Over 20 years, Dir en Grey have long proven that the only thing one can ever expect from them is unpredictability.
This, their tenth album, comes after a four-year gap, with only two singles in the interim to tide the fans over.
After the progressive tendencies of 2014's Arche, the sheer heaviness and brutality of this album -- and straight out of the gate, no less -- come as something of a shock, but it's not the one-dimensional deathcore bludgeon that marred 2011's Dum Spiro Spero.
Instead, as the album progresses, it's clear they've gone for a looser, less conceptual approach, drawing on the best heavy styles from across their career, and particularly their mid-2000s phase, at the tail end of nu-metal, when they came closest to achieving mainstream success in the West.
There are blasting drums, fast tempos, twisty, knotty riffs, and thick walls of guitar texture, all shrouded in deliberately raw, unpolished production.

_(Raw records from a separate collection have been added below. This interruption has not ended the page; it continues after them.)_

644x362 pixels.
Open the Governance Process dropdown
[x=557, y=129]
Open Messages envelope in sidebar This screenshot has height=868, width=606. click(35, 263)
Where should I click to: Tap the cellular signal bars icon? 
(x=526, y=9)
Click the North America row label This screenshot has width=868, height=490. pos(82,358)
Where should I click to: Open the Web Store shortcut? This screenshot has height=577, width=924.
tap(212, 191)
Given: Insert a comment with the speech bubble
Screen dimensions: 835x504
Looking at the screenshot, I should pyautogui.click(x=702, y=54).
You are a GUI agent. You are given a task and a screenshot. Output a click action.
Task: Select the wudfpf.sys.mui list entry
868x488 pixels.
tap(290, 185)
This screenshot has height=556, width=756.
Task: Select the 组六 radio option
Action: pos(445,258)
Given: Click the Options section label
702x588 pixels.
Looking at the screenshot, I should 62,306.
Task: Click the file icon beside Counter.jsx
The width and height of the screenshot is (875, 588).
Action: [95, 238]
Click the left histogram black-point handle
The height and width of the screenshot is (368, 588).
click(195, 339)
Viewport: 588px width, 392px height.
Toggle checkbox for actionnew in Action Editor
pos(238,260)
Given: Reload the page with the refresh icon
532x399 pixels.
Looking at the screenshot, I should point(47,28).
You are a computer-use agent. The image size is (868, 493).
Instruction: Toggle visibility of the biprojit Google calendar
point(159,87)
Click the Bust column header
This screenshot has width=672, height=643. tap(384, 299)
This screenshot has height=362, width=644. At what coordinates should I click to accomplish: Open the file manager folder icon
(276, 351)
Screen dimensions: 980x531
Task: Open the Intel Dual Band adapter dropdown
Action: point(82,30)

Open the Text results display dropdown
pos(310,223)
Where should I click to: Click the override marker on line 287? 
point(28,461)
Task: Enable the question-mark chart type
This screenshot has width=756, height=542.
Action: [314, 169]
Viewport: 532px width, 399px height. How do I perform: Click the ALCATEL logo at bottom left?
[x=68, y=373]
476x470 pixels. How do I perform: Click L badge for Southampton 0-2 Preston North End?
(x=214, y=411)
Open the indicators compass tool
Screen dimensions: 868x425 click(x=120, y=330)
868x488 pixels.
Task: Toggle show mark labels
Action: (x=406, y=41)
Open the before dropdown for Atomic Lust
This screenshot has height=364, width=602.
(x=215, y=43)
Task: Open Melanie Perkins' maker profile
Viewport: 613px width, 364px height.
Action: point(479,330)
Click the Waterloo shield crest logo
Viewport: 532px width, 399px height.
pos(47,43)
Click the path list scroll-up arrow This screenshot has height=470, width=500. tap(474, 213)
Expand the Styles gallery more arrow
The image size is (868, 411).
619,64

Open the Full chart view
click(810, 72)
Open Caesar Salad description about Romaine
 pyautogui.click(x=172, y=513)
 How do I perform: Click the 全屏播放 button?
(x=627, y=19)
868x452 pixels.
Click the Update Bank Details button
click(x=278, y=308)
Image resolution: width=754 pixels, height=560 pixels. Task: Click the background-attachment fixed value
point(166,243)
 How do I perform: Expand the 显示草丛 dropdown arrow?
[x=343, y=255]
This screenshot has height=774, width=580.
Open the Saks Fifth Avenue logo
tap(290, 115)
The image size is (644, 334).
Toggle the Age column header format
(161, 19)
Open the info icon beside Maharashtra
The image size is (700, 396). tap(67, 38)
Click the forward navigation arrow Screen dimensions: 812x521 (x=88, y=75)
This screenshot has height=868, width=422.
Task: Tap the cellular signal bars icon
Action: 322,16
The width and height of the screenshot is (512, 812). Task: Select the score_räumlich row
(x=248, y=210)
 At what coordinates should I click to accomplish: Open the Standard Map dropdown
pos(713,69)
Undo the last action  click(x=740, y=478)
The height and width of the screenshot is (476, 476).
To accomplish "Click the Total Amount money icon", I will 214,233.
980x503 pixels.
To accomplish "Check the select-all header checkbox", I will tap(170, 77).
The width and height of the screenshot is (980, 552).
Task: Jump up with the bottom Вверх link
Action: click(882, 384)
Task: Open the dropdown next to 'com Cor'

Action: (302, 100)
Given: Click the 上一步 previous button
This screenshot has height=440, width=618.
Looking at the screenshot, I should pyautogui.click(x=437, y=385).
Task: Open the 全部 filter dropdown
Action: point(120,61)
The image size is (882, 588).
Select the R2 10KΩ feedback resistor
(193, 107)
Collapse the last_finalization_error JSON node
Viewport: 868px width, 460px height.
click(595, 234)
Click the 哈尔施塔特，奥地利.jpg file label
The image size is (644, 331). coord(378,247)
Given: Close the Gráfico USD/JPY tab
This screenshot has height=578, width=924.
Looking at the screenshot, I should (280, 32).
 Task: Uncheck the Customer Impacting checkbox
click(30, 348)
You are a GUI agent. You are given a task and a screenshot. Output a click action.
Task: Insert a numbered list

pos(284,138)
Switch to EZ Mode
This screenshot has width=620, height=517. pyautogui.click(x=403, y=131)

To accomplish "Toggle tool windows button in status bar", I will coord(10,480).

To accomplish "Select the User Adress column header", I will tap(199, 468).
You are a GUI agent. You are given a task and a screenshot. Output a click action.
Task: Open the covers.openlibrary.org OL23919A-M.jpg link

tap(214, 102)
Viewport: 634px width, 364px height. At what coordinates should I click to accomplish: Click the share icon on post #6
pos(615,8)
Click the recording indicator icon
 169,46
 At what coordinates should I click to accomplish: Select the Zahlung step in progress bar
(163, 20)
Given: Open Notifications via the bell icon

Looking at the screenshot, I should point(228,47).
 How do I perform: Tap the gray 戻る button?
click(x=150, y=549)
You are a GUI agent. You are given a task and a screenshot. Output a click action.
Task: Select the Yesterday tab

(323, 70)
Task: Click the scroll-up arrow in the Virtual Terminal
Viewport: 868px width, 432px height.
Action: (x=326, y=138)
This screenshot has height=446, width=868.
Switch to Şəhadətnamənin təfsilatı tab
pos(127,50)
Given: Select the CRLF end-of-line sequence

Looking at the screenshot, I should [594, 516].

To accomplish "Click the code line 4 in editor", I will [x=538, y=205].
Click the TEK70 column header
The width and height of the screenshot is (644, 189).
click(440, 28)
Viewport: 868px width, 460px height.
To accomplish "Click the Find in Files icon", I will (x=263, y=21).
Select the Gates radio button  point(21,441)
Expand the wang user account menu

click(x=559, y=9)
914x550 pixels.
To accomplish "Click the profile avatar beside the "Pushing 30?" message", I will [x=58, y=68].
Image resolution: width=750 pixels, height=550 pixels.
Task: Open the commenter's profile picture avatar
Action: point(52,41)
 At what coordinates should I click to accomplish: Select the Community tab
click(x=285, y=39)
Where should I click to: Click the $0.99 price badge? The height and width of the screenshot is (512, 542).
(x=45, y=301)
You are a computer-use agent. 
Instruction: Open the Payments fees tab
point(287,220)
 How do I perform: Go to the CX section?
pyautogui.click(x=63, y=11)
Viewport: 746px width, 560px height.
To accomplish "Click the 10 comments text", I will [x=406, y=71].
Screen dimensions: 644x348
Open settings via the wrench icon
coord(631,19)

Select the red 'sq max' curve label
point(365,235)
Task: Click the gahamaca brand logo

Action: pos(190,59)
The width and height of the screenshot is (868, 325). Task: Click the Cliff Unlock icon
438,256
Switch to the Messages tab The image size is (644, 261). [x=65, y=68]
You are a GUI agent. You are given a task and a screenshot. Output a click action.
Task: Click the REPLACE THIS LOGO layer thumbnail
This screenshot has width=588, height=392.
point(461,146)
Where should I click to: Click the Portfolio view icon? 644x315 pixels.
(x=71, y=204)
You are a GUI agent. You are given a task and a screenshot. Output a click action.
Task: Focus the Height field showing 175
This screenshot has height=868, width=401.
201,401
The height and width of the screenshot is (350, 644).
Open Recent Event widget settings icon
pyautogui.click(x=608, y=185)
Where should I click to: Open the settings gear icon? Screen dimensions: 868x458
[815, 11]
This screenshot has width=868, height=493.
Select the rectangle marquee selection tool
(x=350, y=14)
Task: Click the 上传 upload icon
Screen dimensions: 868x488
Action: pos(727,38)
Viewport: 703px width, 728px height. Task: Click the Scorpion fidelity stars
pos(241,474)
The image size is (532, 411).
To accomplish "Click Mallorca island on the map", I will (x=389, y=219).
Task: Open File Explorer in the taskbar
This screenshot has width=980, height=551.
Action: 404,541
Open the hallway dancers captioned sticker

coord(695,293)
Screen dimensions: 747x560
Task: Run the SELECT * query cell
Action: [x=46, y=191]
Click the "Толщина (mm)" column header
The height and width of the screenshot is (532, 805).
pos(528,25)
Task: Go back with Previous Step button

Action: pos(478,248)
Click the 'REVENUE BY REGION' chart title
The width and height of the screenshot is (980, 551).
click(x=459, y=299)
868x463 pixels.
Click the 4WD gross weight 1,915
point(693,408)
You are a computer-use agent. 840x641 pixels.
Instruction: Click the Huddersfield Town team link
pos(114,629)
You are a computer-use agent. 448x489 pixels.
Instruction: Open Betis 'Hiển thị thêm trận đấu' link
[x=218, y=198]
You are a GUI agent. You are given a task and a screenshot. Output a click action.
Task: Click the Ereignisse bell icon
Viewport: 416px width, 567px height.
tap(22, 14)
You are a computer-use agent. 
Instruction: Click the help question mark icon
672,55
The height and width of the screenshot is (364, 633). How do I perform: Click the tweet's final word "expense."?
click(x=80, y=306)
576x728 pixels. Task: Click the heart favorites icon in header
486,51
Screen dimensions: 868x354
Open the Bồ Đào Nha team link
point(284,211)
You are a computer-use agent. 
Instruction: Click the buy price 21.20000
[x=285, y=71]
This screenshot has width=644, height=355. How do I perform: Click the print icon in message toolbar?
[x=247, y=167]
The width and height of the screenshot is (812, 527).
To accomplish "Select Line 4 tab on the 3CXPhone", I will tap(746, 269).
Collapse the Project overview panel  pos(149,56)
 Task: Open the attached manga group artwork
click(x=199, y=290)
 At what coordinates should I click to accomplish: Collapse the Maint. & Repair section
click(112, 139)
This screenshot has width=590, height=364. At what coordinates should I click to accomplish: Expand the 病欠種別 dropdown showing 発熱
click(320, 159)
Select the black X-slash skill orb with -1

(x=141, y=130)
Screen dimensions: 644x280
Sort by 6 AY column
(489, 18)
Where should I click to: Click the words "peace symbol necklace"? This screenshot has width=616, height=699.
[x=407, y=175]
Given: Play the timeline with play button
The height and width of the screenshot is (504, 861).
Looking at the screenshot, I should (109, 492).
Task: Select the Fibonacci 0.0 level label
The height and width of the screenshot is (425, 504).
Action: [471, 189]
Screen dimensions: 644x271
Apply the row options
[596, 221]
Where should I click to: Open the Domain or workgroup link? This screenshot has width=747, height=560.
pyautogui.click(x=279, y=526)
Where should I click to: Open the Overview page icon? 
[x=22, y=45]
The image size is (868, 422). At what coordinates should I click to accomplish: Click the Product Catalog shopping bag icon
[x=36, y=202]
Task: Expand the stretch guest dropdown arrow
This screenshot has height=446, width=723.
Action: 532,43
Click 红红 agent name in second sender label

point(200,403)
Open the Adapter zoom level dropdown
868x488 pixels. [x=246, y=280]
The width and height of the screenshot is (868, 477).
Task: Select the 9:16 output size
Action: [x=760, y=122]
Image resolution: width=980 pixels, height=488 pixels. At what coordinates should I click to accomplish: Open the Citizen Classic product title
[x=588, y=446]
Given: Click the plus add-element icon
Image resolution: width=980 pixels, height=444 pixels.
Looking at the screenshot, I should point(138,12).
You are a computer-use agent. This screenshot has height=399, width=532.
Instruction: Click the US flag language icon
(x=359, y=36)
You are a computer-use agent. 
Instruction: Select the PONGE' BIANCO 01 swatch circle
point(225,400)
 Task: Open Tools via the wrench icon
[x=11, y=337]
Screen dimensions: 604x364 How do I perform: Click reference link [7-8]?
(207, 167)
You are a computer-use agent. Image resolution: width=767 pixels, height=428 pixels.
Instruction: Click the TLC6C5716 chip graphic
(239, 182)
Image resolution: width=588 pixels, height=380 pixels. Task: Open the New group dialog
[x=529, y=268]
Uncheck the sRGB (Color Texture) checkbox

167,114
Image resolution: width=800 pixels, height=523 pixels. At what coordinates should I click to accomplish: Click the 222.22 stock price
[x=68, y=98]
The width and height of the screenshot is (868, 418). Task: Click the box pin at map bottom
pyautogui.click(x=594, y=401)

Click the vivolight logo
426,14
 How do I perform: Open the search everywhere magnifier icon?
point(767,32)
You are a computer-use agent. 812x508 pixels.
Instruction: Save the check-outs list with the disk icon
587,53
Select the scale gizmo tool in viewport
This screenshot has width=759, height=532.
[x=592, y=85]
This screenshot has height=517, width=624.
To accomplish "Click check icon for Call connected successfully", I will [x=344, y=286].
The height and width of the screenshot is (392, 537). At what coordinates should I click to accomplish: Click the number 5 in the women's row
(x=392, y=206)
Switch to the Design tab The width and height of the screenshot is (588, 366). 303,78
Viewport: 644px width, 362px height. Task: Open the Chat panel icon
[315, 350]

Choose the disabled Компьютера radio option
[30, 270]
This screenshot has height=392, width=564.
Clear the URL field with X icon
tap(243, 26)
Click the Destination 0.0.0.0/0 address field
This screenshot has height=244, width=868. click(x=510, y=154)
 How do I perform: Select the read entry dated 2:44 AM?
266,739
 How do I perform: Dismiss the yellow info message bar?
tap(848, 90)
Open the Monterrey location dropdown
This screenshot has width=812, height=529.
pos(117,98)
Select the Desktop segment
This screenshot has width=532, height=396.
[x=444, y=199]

But on almost every track there's a soaring, melodic chorus hidden amongst the madness.
Kyo's lyrics on this album are some of the darkest he has ever written -- full of pain and despair, almost suicidal at times.
But for all that, his poetic gift is undimmed, and there's some bleakly beautiful imagery here.
In promotional materials for this album, he's perhaps the most visual he has ever been; going way beyond the big, colorful hair and leather of the band's origins to embrace the full theatricality of metal, he looks truly terrifying, like a carnivorous alien or demonic ghost.
Throughout, he is in fine voice, showing off his full, incredible range as he switches effortlessly from soaring high notes and rich croons to bestial grunts, roars, bellows, shrieks, and gurgles.
The album is very cleverly, very deliberately structured, with the ratio of melody to madness in each track steadily increasing as it goes on, at the same time as Kyo's lyrics gradually become slightly more hopeful.
The shimmeringly beautiful "Aka" ("Bright"), in the middle of the album, brings the first much-needed respite, while later tracks like the wonderful, melodic "Followers" and the seven-minute epic "Zetsuentai" ("Insulator") hark back to 2007's career-defining The Marrow of a Bone.
The almost pop stylings of "Ranunculus" close the album, with Kyo wailing "Scream alive, I am alive," proving there is still light at the end of the tunnel.
Dir en Grey may be long in the tooth, but there's still a fire in their belly.
Once again refusing to repeat themselves, they have decisively scored another hit.